What could be so important to charge today that it puts you in debt for a period far longer than the object is likely to last? (Sure, a mortgage lasts 30 years, but the interest is deductible and your home should grow in value over that time period.) Most things you charge on your card have a far shorter useful life.

If you're already in debt, you should know that if you would only double the minimum monthly payment, you could be out of debt in less than three years. Paying down current debt is the way to start on the road to building financial freedom.

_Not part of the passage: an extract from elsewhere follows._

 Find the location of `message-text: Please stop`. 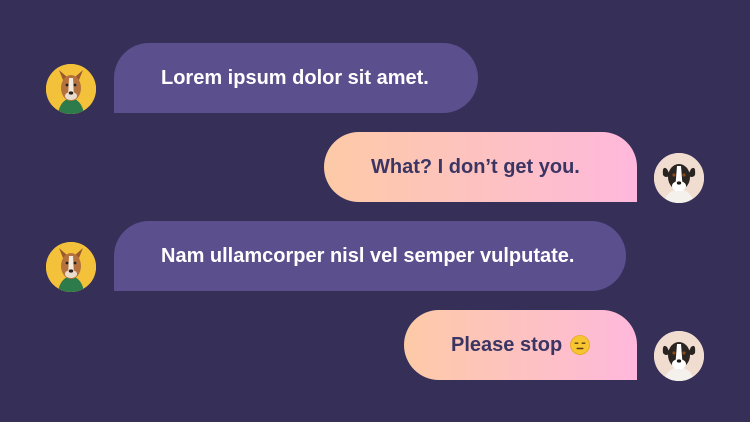

message-text: Please stop is located at coordinates (507, 344).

4. Remember: If you don't see it, you won't spend it!
If you take a close look at your paycheck, you'll notice a lot of deductions before you get to the amount you can cash or put in the bank. Surely, there are deductions for Social Security and federal and perhaps state income taxes. It's money that's out of your paycheck before you have a chance to make decisions about it. Money set aside for wealth building should be treated in the same way. If your company offers a 401(k) retirement plan, make sure you sign up for the maximum possible contribution. It will be taken out of your paycheck automatically. (And if your company matches all or part of your contribution, failing to sign up is like walking away from free money!)

If you don't have a chance for automatic deductions to a company savings plan or even a U.S. Savings Bonds payroll deduction plan, then you'll have to create your own automatic savings plan. See if your company will deposit your paycheck directly into your bank account -- or promise yourself to do it the day you receive the check. Then sign up for an automatic monthly deduction plan with a mutual fund company to create regular deposits into an IRA. You can even set up an automatic deduction for U.S. Savings bonds at its Web site (a link is on the left). The whole point is to get the money out of your checking account before you see it and spend it.

5. Create savings and investment goals.
Would you like to have $1 million by the age of 40 or 50 or by the time you retire? Set your own goals. But never set a goal you can't control. Your targets can't depend on your boss giving you a raise; they must be reachable by your own efforts. You might need to invest in yourself by acquiring more education so you can qualify for a job that pays more. You might need to take more risk in your investments, or in your lifestyle by taking on a job that pays commissions instead of a fixed salary. Evaluate the risks involved, and understand that by putting the odds on your side, you can get a larger return.